§ Selected text

* * * * * * *

By job description — fitness instructor, barber, mailman, facility supervisor — they are ordinary people.

But these ever-present characters have a life, interests and history outside the roles for which we know them.

Photo by Danny Fulgencio

After nearly 50 years, Bob Colombe knows a thing or two about cutting hair. Especially for businessmen whose styles rarely deviate from the short, clean-cut look.

“Cutting hair is the same,” he says. “We have three to four generations of families coming in here. I guess that’s what happens when you stick around for a long time.”

Colombe, 72, opened Preston Forest Barbers in 1963, tucked away in a corner next to Whole Foods. It previously was located at Preston and Royal for one year.

He hesitates to talk about his high-profile Dallas clients, which include Ross Perot, Clint Murchison and Blackie Sherrod — mostly out of respect to his not-so-famous customers.

“Everybody’s important. But I do consider them friends,” Colombe says of the more famous names.

* * * * * * *

§ Data
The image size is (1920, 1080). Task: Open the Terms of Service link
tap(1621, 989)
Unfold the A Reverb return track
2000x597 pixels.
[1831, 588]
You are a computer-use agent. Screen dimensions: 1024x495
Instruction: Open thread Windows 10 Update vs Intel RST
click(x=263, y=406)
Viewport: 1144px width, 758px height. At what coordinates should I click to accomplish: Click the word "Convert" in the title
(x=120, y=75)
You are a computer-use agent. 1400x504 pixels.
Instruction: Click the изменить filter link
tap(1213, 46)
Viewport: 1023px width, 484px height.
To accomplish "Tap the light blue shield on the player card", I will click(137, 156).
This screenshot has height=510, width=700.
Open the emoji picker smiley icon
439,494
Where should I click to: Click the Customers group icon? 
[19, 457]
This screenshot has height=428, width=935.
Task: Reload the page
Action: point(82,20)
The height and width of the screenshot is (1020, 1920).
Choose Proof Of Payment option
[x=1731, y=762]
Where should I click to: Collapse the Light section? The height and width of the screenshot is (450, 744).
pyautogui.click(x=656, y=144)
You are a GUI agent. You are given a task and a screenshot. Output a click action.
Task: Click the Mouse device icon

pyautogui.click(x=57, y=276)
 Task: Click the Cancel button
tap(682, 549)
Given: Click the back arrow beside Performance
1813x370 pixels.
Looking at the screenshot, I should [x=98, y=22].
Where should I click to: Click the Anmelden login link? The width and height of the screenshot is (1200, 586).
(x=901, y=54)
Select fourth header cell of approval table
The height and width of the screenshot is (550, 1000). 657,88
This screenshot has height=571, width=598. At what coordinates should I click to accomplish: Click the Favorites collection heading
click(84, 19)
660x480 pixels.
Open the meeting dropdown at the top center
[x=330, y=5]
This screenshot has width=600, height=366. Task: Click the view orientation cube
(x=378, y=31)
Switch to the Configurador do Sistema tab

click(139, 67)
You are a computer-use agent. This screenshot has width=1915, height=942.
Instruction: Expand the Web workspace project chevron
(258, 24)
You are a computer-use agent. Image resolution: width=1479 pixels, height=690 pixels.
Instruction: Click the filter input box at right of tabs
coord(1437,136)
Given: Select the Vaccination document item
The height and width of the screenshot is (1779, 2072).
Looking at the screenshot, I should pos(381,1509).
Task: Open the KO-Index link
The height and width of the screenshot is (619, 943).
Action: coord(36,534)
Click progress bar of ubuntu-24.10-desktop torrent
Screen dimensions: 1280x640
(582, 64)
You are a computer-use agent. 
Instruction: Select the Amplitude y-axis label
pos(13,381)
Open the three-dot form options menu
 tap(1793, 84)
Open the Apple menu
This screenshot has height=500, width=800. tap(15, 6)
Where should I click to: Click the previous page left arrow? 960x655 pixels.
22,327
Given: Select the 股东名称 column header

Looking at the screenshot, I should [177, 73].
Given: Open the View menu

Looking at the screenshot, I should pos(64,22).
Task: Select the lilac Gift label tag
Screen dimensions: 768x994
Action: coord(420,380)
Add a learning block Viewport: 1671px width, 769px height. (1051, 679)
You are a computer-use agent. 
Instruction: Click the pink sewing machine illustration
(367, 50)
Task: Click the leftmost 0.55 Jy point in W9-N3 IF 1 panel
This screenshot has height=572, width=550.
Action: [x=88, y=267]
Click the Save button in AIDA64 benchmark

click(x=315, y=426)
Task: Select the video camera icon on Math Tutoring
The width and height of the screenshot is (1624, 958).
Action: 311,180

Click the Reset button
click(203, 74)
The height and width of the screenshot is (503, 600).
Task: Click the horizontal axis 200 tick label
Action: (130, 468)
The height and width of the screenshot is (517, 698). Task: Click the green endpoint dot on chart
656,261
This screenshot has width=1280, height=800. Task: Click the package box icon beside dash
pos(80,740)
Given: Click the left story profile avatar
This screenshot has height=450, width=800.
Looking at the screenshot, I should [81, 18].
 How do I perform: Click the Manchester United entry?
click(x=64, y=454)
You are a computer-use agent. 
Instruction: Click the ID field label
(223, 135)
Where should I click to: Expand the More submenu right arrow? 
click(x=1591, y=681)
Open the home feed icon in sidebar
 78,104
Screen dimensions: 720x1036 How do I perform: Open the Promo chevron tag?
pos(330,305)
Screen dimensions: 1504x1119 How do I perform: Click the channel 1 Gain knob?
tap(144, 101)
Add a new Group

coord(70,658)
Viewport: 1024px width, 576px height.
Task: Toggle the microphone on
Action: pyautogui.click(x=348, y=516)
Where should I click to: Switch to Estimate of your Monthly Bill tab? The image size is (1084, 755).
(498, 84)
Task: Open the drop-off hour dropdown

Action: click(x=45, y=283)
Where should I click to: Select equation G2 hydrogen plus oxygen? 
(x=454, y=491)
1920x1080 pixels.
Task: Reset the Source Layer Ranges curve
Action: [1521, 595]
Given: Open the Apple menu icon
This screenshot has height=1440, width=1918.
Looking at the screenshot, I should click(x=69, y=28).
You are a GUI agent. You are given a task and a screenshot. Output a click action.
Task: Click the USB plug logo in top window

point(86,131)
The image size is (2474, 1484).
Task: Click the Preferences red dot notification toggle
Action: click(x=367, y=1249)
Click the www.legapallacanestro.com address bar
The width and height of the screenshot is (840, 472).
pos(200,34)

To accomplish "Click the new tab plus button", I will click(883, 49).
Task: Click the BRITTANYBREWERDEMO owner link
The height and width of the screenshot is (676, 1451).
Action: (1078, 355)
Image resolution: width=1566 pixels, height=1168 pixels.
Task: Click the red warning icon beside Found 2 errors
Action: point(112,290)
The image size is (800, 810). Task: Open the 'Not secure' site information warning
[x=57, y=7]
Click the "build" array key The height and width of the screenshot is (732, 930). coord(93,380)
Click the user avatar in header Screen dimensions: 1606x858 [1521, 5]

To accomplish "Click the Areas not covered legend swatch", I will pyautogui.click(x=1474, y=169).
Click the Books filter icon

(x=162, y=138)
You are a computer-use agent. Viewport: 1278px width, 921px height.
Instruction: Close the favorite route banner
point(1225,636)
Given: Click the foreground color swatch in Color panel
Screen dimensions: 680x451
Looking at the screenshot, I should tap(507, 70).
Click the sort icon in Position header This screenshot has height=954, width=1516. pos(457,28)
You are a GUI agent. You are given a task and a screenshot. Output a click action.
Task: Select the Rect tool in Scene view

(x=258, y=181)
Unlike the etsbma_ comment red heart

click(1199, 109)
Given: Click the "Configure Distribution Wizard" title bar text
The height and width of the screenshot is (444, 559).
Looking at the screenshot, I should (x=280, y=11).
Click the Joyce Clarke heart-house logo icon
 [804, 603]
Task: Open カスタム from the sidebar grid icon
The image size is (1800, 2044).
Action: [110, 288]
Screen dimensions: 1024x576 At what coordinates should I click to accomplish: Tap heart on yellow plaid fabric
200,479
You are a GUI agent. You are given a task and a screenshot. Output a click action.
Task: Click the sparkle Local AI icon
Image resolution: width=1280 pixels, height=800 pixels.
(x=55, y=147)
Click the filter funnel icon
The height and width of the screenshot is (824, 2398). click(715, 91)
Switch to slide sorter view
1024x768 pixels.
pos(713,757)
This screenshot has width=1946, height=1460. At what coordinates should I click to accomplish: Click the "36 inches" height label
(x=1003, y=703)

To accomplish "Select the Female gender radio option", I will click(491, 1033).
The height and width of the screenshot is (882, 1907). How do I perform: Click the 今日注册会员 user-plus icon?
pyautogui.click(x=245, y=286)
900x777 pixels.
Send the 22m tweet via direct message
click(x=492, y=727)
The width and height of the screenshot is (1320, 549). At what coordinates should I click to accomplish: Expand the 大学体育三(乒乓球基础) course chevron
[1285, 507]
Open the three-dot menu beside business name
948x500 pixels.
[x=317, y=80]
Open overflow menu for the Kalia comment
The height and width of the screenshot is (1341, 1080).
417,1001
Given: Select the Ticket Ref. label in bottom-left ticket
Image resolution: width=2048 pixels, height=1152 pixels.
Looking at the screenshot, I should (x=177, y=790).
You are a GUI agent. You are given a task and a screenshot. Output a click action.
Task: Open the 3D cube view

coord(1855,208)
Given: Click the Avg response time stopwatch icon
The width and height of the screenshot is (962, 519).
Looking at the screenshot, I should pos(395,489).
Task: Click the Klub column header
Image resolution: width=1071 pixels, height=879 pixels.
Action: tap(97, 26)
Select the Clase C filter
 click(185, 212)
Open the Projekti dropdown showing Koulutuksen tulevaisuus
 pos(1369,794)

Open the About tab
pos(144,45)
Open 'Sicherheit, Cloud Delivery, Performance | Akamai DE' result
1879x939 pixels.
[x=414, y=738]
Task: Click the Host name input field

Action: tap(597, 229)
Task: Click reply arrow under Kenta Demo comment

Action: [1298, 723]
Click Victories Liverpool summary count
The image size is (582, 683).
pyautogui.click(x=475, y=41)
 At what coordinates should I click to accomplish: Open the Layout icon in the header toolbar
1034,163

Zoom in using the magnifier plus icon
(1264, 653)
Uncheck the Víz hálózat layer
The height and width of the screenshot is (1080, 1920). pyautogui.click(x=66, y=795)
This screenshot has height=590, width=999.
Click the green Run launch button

* * * * * * *

§ Set task 1
According to the barber profile, in what year did Colombe open Preston Forest Barbers?
§ Set task 2
Repeat everything in the barber profile from "He hesitates to" down to "more famous names.".
§ Set task 3
List every job description named in the opening sentence of the barber profile.

§ Written answer 1
1963

§ Written answer 2
He hesitates to talk about his high-profile Dallas clients, which include Ross Perot, Clint Murchison and Blackie Sherrod — mostly out of respect to his not-so-famous customers.

“Everybody’s important. But I do consider them friends,” Colombe says of the more famous names.

§ Written answer 3
fitness instructor, barber, mailman, facility supervisor